CURRENCY - Europe Long-Term View

The Tide Has Turned
By John R. Taylor, Jr.
_____________________________________________________________________________
Despite our continuous efforts, it is often impossible to
identify the major cyclical turns without the underlying
fundamental changes tipping the scales for us. What
our work always does is prepare us to identify the
altering character of the fundamentals before they
are apparent to most other people because the
cycles, trends, and momentums are warning us
the end is possible not certain, but possible. We
have to see the two acts together. They are doing
that now.

We have been dealing with a euro that looked very
tired to us. Our bias, developed after exactly 50 years of
studying, teaching and analyzing / predicting the process that is Europe has lead us to
be negative. My first paying intellectual job was teaching a course called European
Integration back in 1964-65. I often had to explain to US-centric friends that this had
nothing to do with blacks.

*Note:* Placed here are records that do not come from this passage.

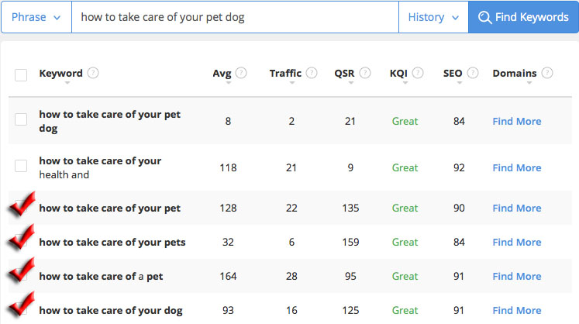Click the magnifier icon in Find Keywords
The height and width of the screenshot is (324, 579).
[x=484, y=17]
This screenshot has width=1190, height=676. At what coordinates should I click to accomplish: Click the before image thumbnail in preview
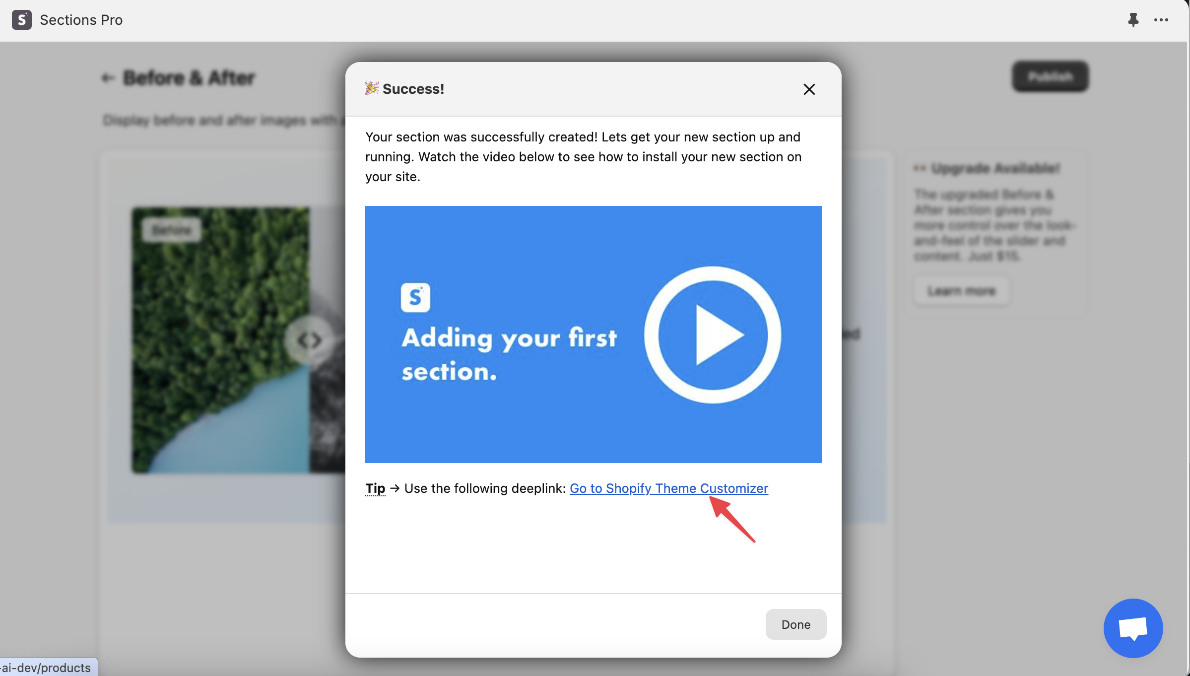tap(221, 340)
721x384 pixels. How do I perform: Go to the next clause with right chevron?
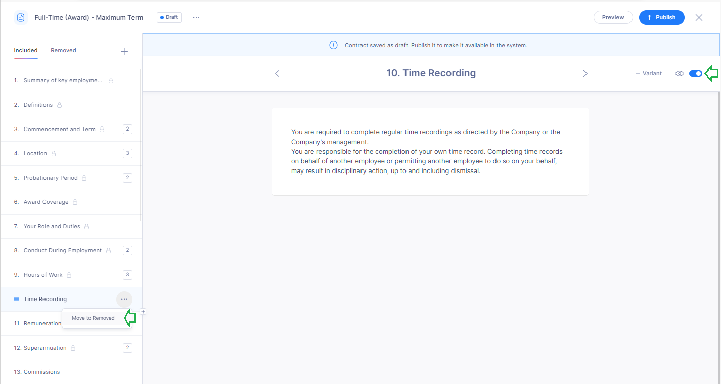(585, 74)
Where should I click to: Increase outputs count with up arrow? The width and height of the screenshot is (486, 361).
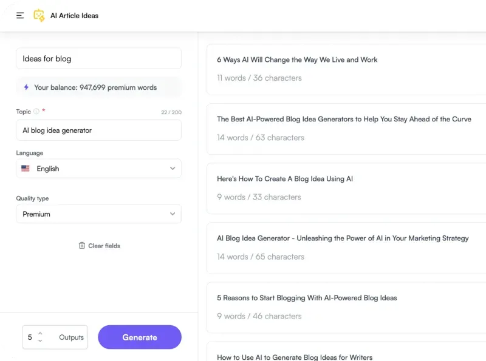tap(40, 334)
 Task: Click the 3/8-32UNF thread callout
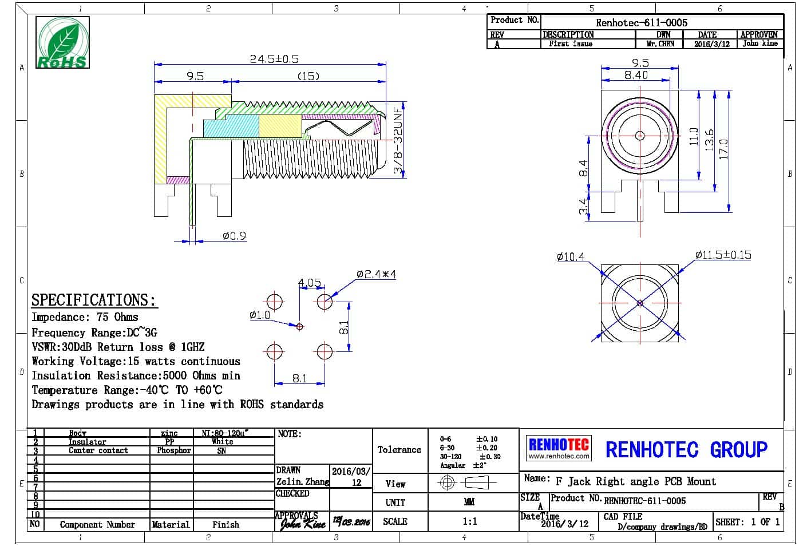point(398,140)
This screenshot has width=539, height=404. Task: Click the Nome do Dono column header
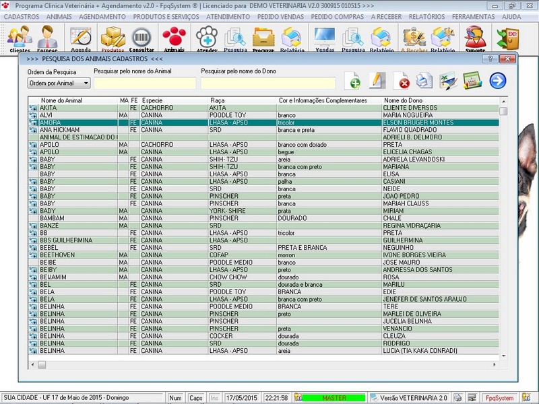pyautogui.click(x=403, y=100)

No one had heard of economic integration. Europe should
have come a long way since then, but it hasnt. The battle is still the same, between a
powerful EU central authority and a union of states. Back then we had EFTA and the EU
Europe at 6s and 7s as one book was titled and today we have those in the euro
and those not in the euro. However, even within the euro, the battle rages: how much
centralization do we want? Simplistically, the rich dont want it, but the poor do.

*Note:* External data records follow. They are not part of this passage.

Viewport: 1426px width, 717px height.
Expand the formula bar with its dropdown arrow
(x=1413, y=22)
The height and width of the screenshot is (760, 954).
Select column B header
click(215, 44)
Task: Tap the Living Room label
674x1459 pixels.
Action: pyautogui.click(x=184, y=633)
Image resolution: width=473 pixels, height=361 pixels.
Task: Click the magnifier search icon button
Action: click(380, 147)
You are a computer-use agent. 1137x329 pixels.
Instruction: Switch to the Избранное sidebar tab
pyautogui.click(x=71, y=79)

However, the nuances are far more complex than that simple binary choice and the
unknowns make any decision treacherous. Europe has worked with this problem for 50
years and there has been no solution. It is in as bad a bind as I have ever seen. Now
with Germany in recession and declining inflation close to becoming deflation, it is
unlikely an answer, no matter how desperately it is needed, will appear in a few months.

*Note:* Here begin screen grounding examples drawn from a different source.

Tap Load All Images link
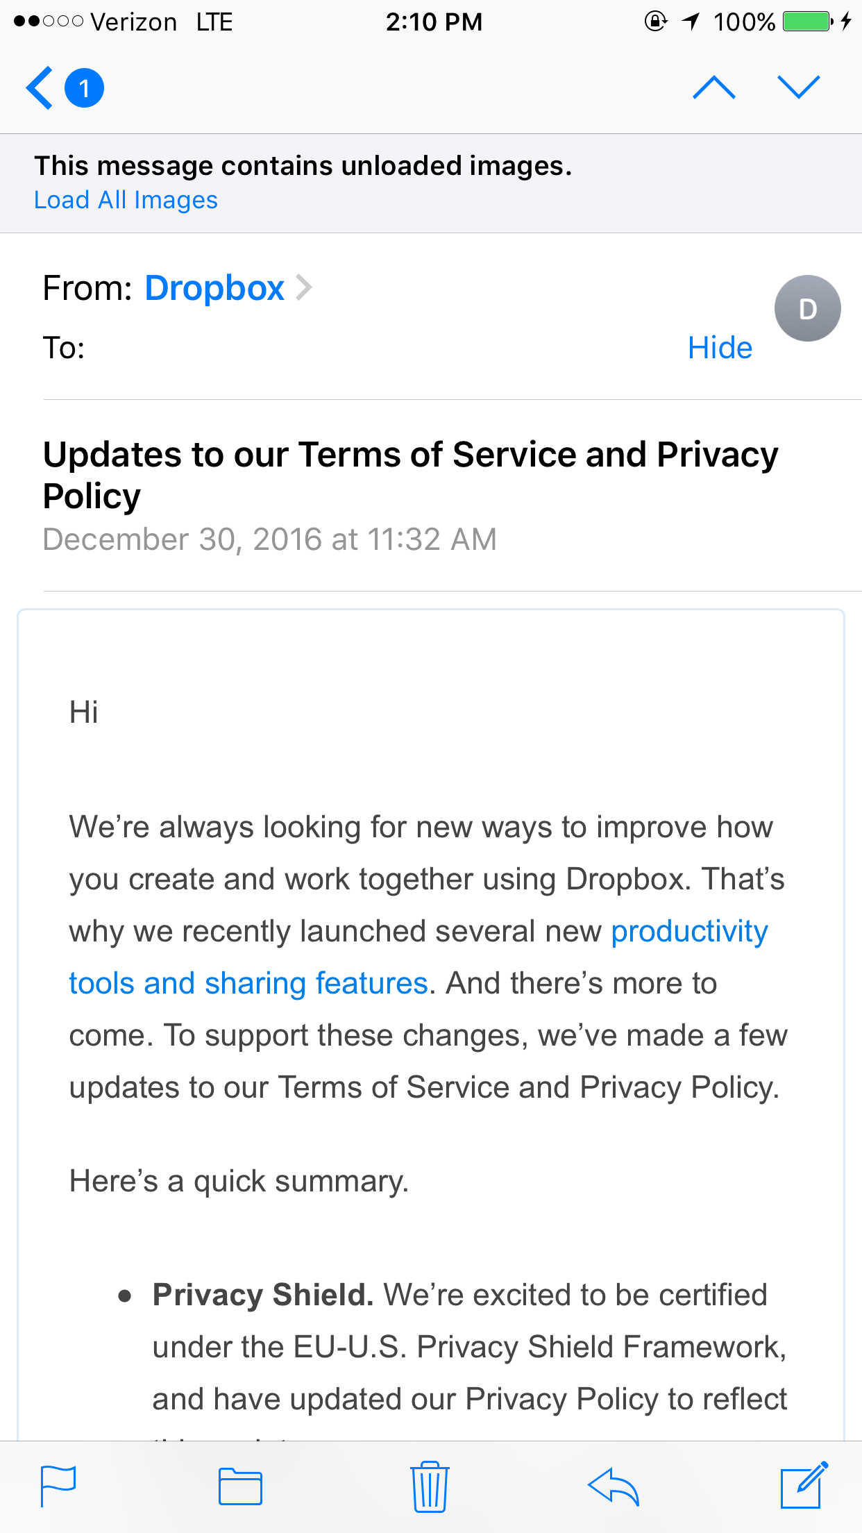Viewport: 862px width, 1533px height. (126, 200)
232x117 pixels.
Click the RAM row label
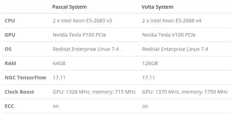point(10,63)
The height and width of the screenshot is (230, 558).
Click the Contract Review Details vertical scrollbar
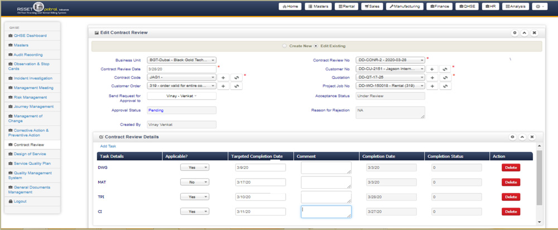click(x=538, y=179)
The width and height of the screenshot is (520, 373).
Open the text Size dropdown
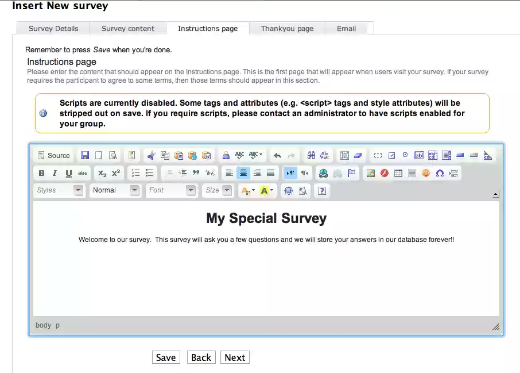click(x=216, y=190)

Looking at 50 years of progress, not one of the dramatic steps along the way was ever
made without kicking, screaming, and fighting, with economic damage finally getting
severe enough to bring about a solution.

The cycles tell us the calm is over. Recession is here and there will be no growth.
Without some centralized treasury function the Eurozone will suffer a deep recession in
the next year or two and the only choices are a fiscal expansion no matter how ugly and
un-German that is (Germany will run a big deficit too) and a lower euro. Draghi is
already moving in that direction and the only opposition to that move has come from
Germany. Forget that, the Germans want the euro down as well.

Cyclically, the chart, with monthly data above, identifies May as the EUR/USD peak as
well as the peak in the reciprocal of the Dollar Index. The cycles call for a decline all
the way into the summer of 2016. The short picture shows a low in late November and
we are expecting the decline to be substantial between now and then. A drop to the 1.26
to 1.27 area would not surprise us by that time. Between now and the low in early
October, we are expecting a move to 1.3000.